L’invasion russe de l’Ukraine, tragédie d’une effroyable ampleur, aura eu le mérite de nous rappeler quelques obligations essentielles. La défense de notre pays, de nos principes et de nos institutions n’a rien d’un luxe, et celles et ceux qui ricanent quand on leur parle de matériels militaires plus nombreux, de contre-espionnage, de lutte contre les ingérences ou de menaces critiques devraient être durablement déconsidérés. Nicolas Tenzer, en écrivant que la guerre est en Ukraine constituait un moment déterminant, essentiel, pour nos démocraties et pour la paix, nous place devant nos responsabilités. Il s’agit à la fois de nous dresser contre une puissance ouvertement hostile et d’identifier ici, sur nos plateaux et dans nos studios, les mouvements politiques qui, au lieu de contribuer au débat national, ne font que le dégrader par leur démagogie et leur lente corruption de la démocratie. Ne confondons pas, ainsi, confrontation des idées et promotion des crimes d’une dictature qui assassine et emprisonne, et rémunère ses partisans comme on paye des prostituées ou des pleureuses.

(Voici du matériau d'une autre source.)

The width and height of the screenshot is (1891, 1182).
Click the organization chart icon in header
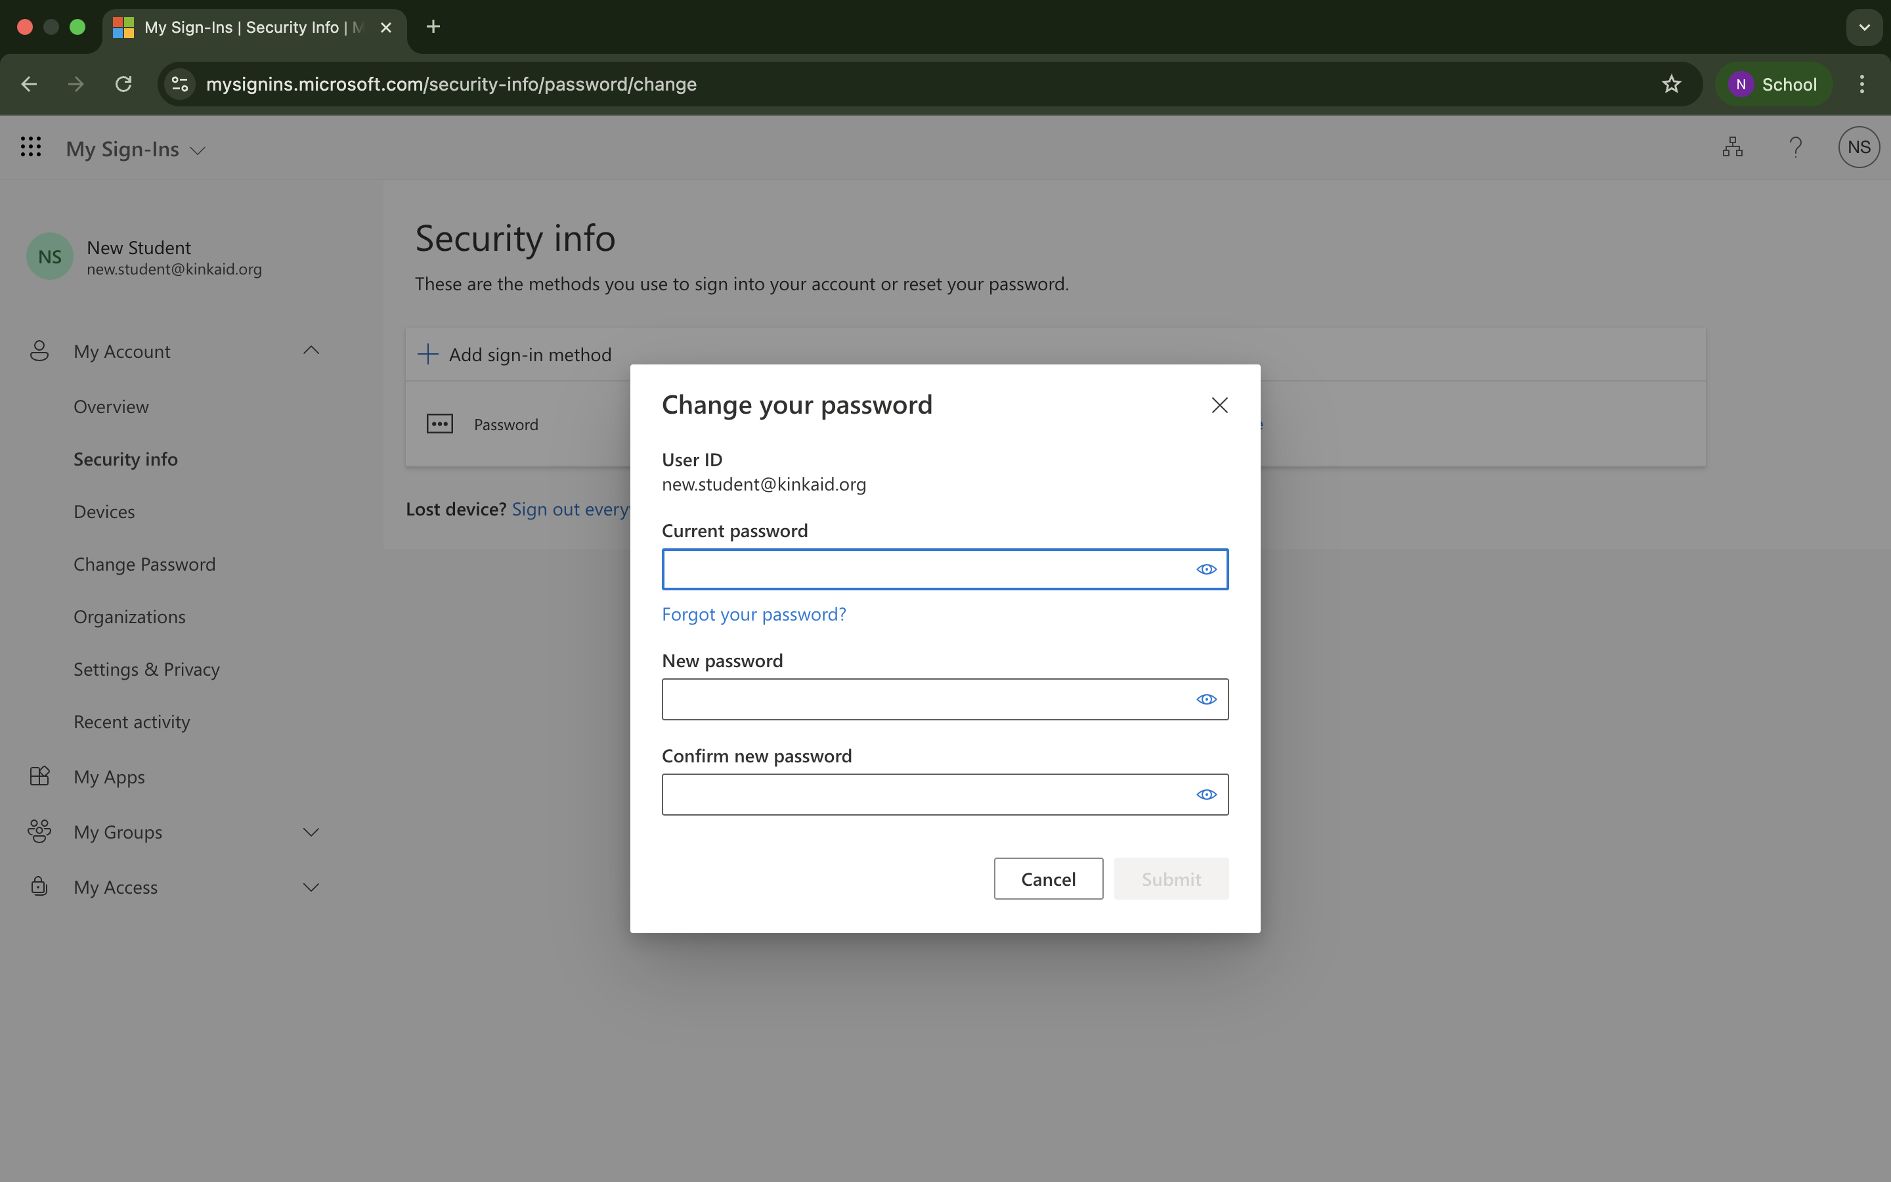coord(1732,147)
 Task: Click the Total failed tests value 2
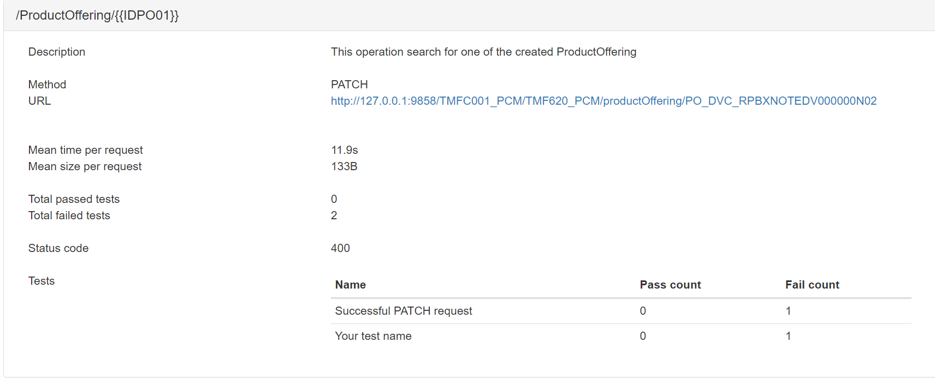334,215
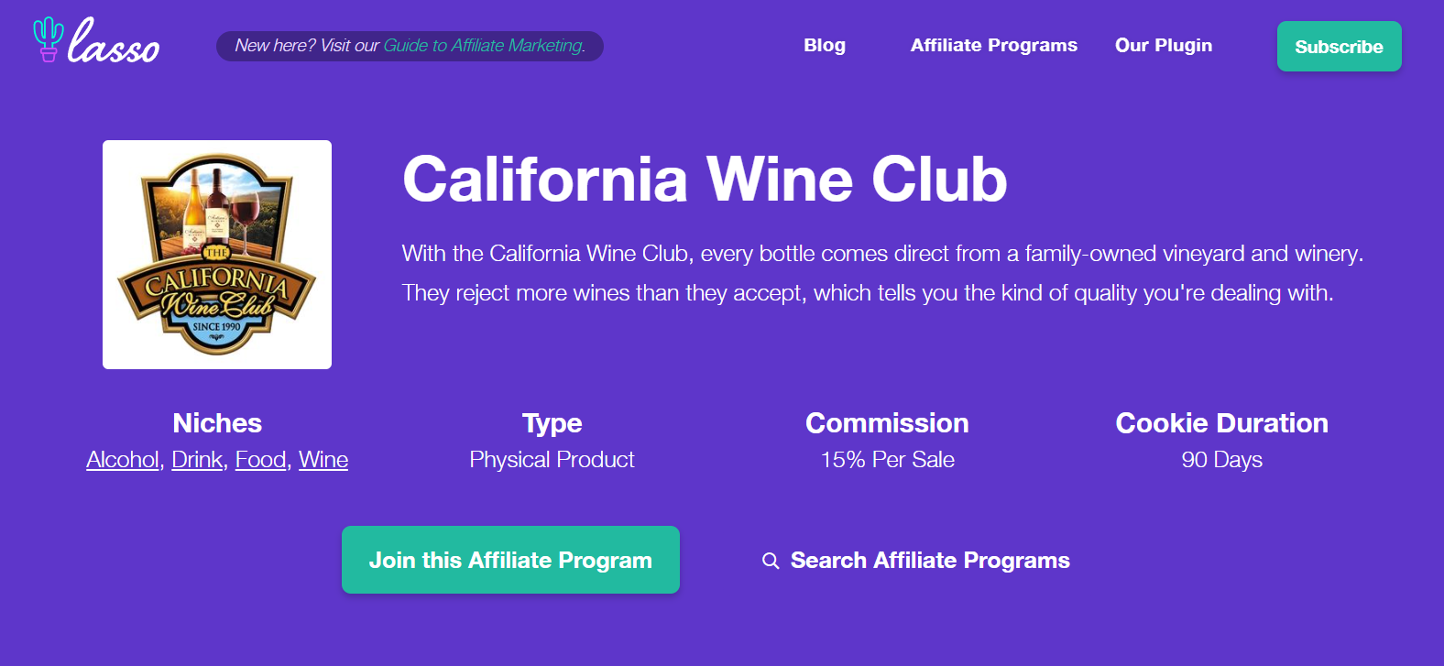Select the Wine niche link
Viewport: 1444px width, 666px height.
(323, 460)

Rien ne différencie véritablement Jean-Luc Mélenchon d’Éric Zemmour ou de Marine Le Pen : même rapport distant avec la vérité, même fausse culture, même goût pour les complots, même démagogie, mêmes démêlés avec la justice, même relecture imbécile de l’Histoire. Soyons à la hauteur du moment et privilégions les démocrates aux satrapes, fascistes et autres bolivariens.